Lyme Disease Treatment and Transmission

Lyme Disease Treatment

ILADS Guidelines; Burrascano’s Guidelines
  • Treatment is most successful if begun promptly.
  • Do not wait for test results, which are usually negative early in the illness.
  • Lyme disease is a bacterial infection treated with antibiotics.
  • Doxycycline is the usual treatment for adults.
  • Children are often given amoxicillin.
  • If people get a high fever, there could be a coinfection with ehrlichiosis or spotted fever, in which case the CDC recommends doxycycline, even to children.
  • Lyme disease specialists recommend at least 4 to 6 weeks of treatment.
  • Dr. Burrascano recommends treatment for at least 4 weeks after all symptoms are gone, to prevent a relapse.
  • If the disease is not treated promptly and adequately in the early stage, the disease can become chronic.
  • Chronic Lyme disease may require years of antibiotics, changing to different antibiotics from time to time.
  • People who have neurological symptoms or who don’t respond to oral treatment may benefit from months or even a year or more of IV treatment.
  • A healthy diet and vitamins & supplements are helpful.

Lyme Disease Transmission

  • Not transmitted via casual contact.
  • Usually transmitted by a tick bite.
  • Can be transmitted through bites by fleas, horseflies, deer flies, and occasionally mosquitoes.
  • Can pass through the placenta to an unborn baby if a pregnant mother has Lyme disease.
  • Has been found in tears, sweat, semen, vaginal fluid, and stored blood.
  • Possibly sexually transmitted; research is needed.
  • Can survive in stored blood. We don’t yet know whether it is being transmitted via blood transfusion.
  • People with Lyme disease should not donate blood or organs.
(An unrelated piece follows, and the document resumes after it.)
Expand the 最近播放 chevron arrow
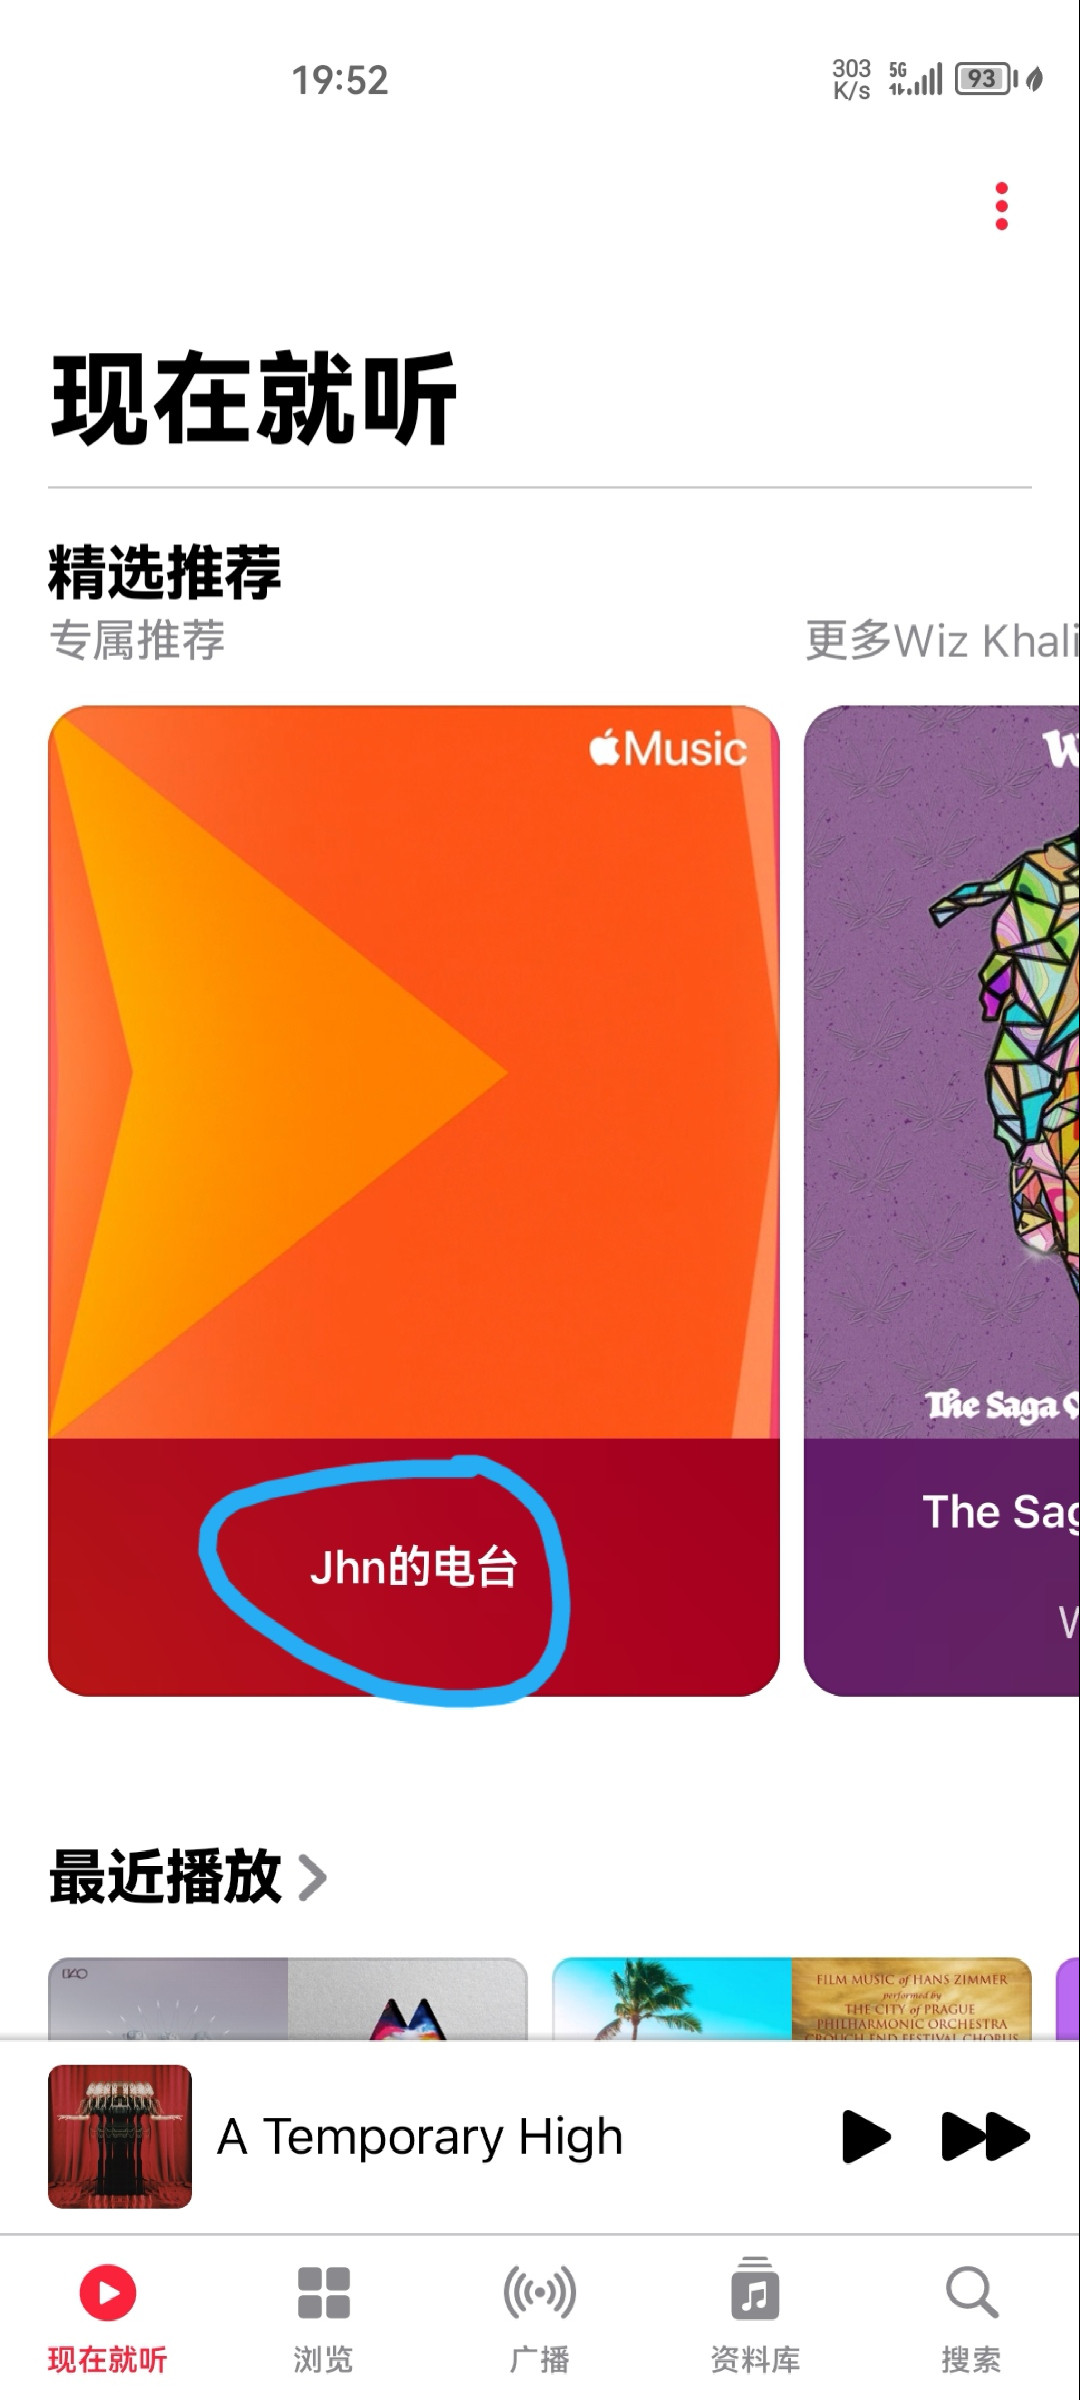The image size is (1080, 2400). 312,1877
Lyme disease Borrelia burgdorferi (Bb) bacteria have been found in:

blacklegged ticks          brown dog ticks       fleas
lone star ticks                horse flies                  mites
American dog ticks      deer flies                   mosquitoes*
wood ticks   

* A study found that a mosquito did transmit Lyme disease bacteria to a hamster. Some people have been diagnosed with Lyme disease after a mosquito bite.